On line 3, the default timeout is 300. Lower this, to around 50 or so (5 seconds, since this counter is in tenths of seconds).

It's nice to have it boot faster, without waiting for you to hit Enter, so you can put in the USB key and walk away, coming back in a few minutes to a fully booted system.

On line 2, add a few more options to the end of the line.

noswap noeject noprompt dma home=scan

Here's a little explanation of what each option does.
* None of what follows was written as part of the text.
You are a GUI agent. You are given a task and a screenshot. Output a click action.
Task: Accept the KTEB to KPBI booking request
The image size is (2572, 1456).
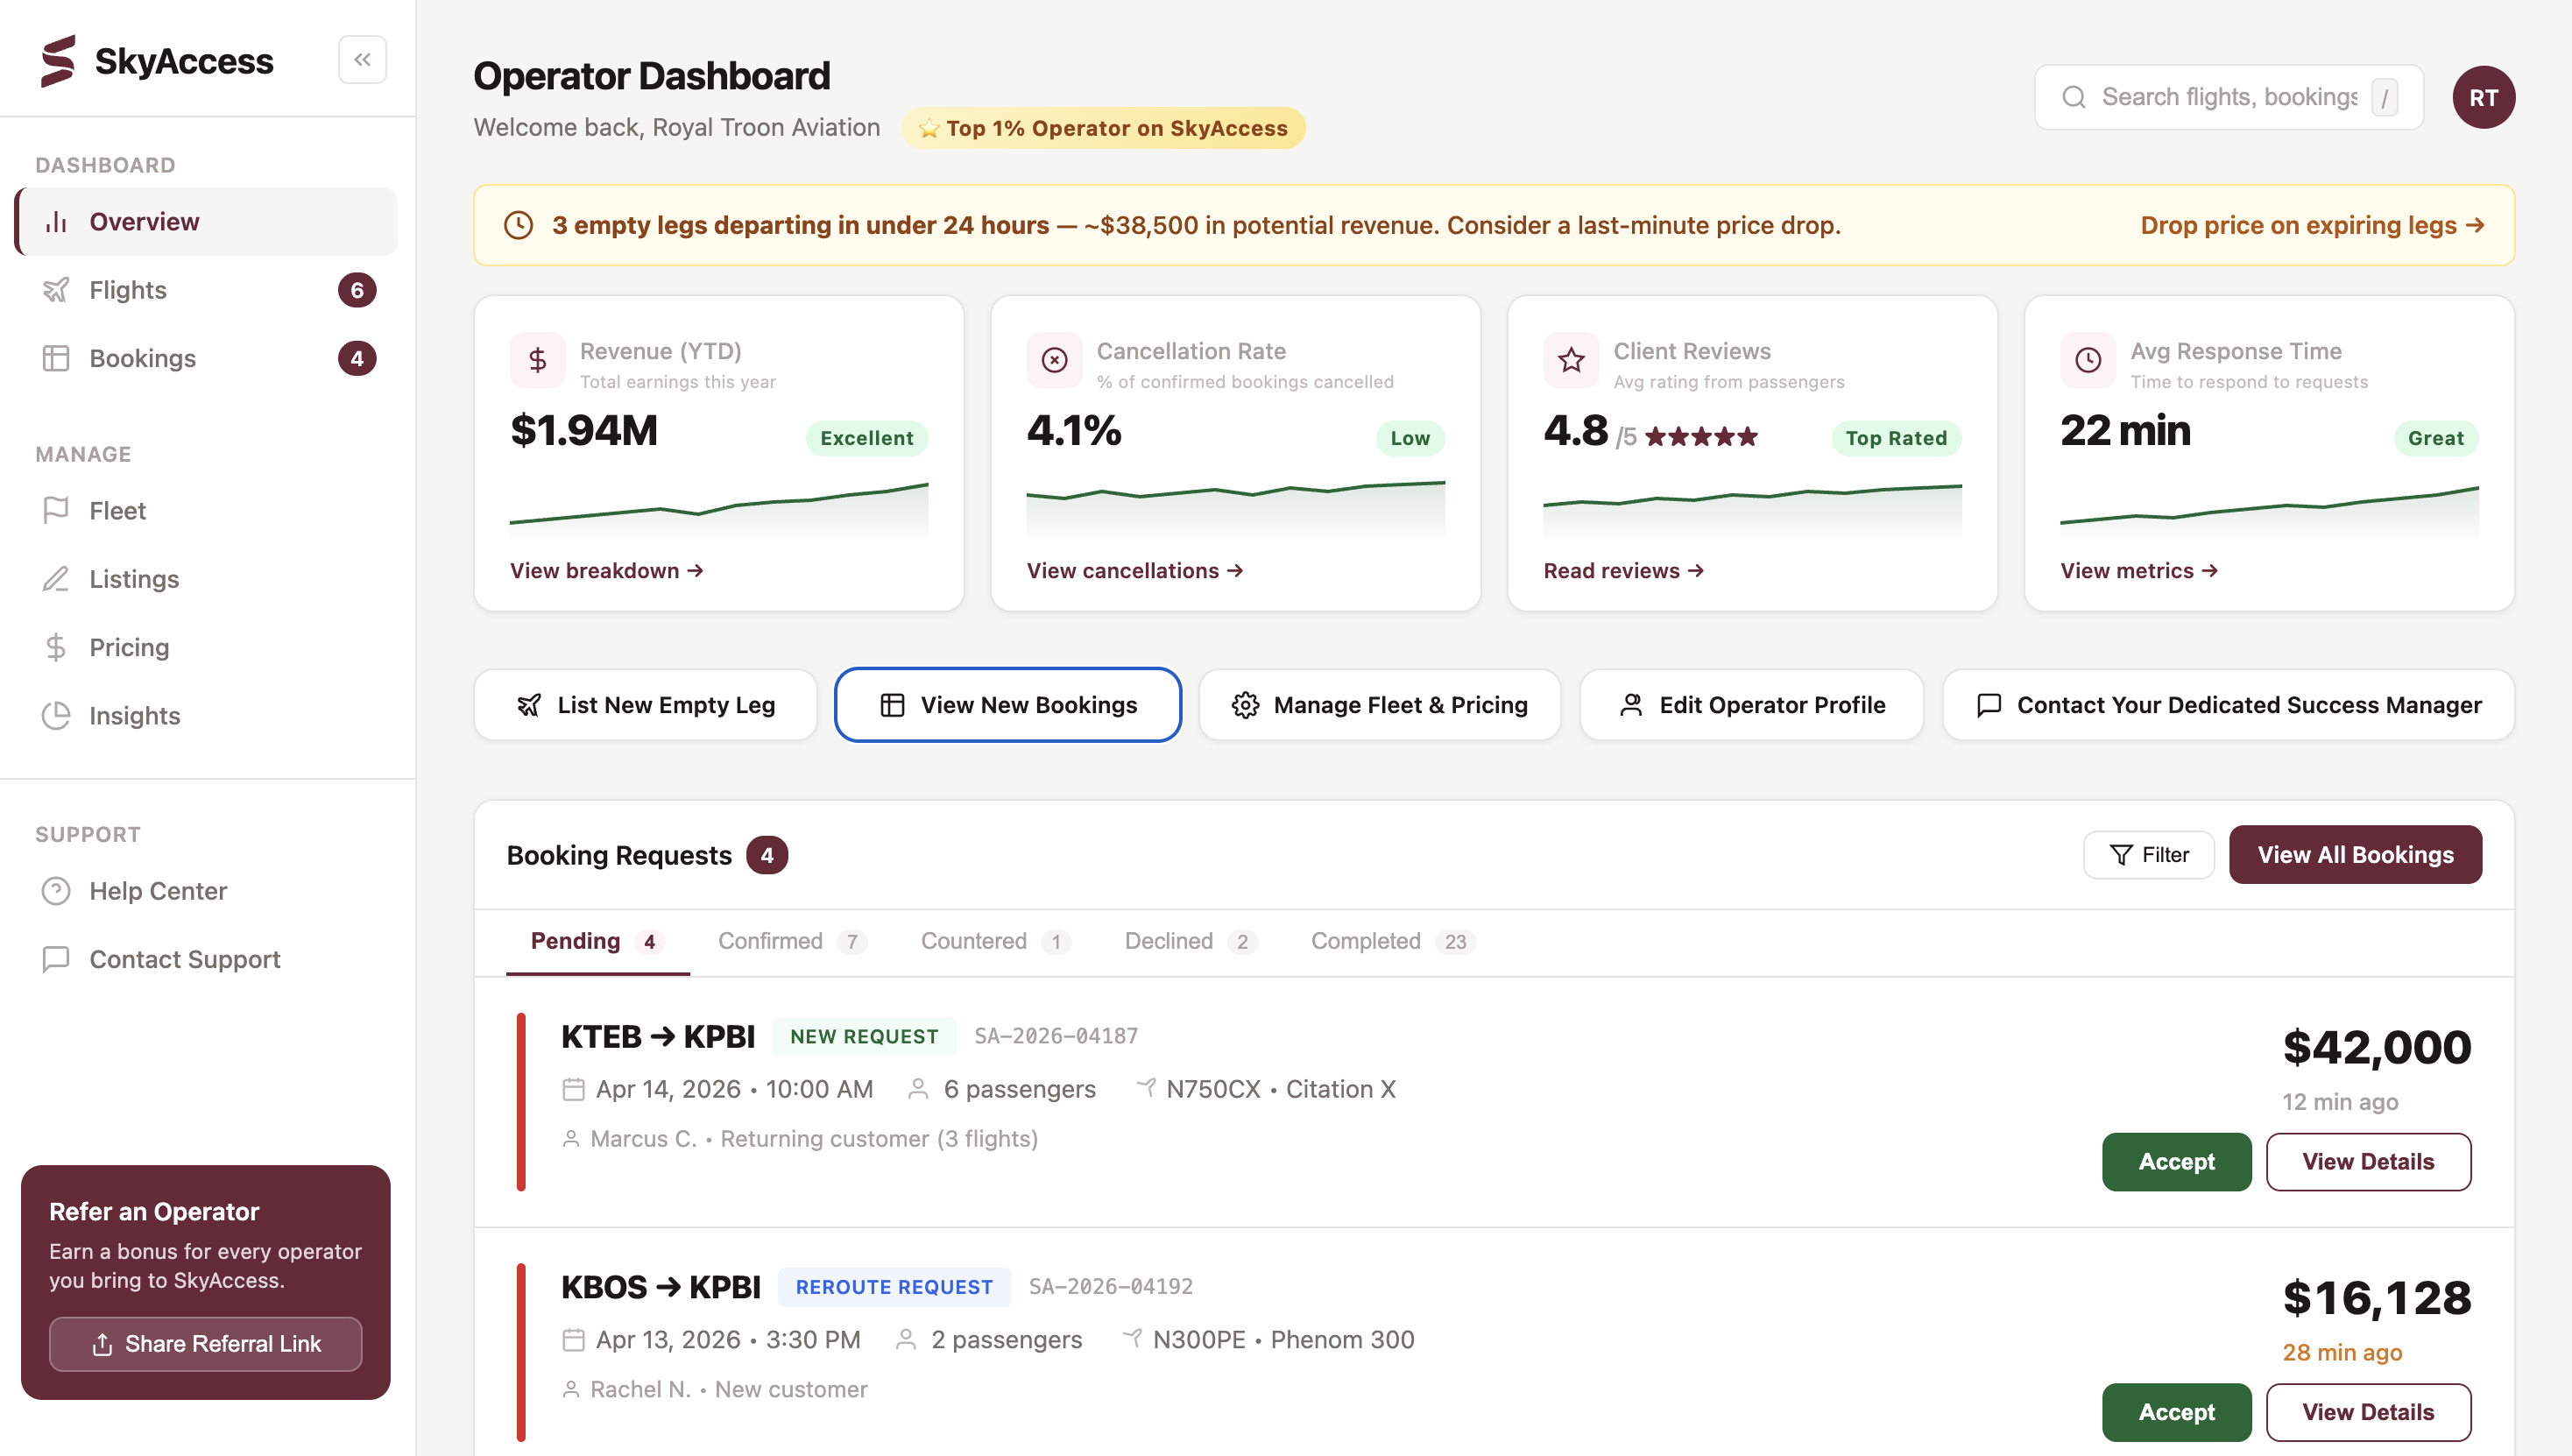pos(2176,1162)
Security fix: assuming you're going to be using the USB key on a bunch of different computers you don't own, you don't want to be swapping your memory onto their hard drives.
You can't physically eject a USB key.
Gets rid of the "remove CD and close drive door" prompt when shutting down, as this prompt is rather misleading when it's really a USB key instead.
Gets you a significant speed increase when dealing with many IDE drives, a good thing to have.
This will cause Knoppix to pick up your persistent home directory automatically the next time you boot up, asking you for the password as needed. You will get an extra menu during bootup, asking you if you want to mount your home directory or not.

Save the file and quit the editor.

  • Optional step: Create a Knoppix persistent home directory

Now, we can run the Knoppix persistent utility, to create something that will save your settings across a reboot.

(It's under the penguin menu, Configure, Create Persistent.)

Choose your drive from the menu that appears, and follow the instructions.

When making your encrypted persistent home directory, choose a size that is a good balance. I recommend not using the entire remaining space on the USB key. It's handy to have some extra free space, for quick file copying and such.

The program should complete without errors. If the program suddenly disappears midway through, check the kernel logs with "dmesg" again. If you see pagefuls of SCSI errors and such, beware, you might have a worn-out USB key!

You're done!

Now, you should be all set. Reboot again, to make sure it all works.

Enjoy your Knoppix-on-a-keychain!


--Krellan 00:43, 10 Sep 2006 (GMT)

mkdiskimage won't set up a 2 gb USB device with the USB-ZIP format using the example given. According to other FAQ's this is an issue with too many cylinders. A 1 gb drive is supposed to work fine. You may be able to manually create two drives on the device and manually format it in order to set it up as USB-ZIP.

Depending on the USB device, you can use fdisk to figure out the cylinders, heads and sectors and get mkdiskimage to work with these values. The one I used had 1015 cylinders, 64 heads and 62 sectors per track -- these values worked fine and I was able to create a bootable Knoppix USB key.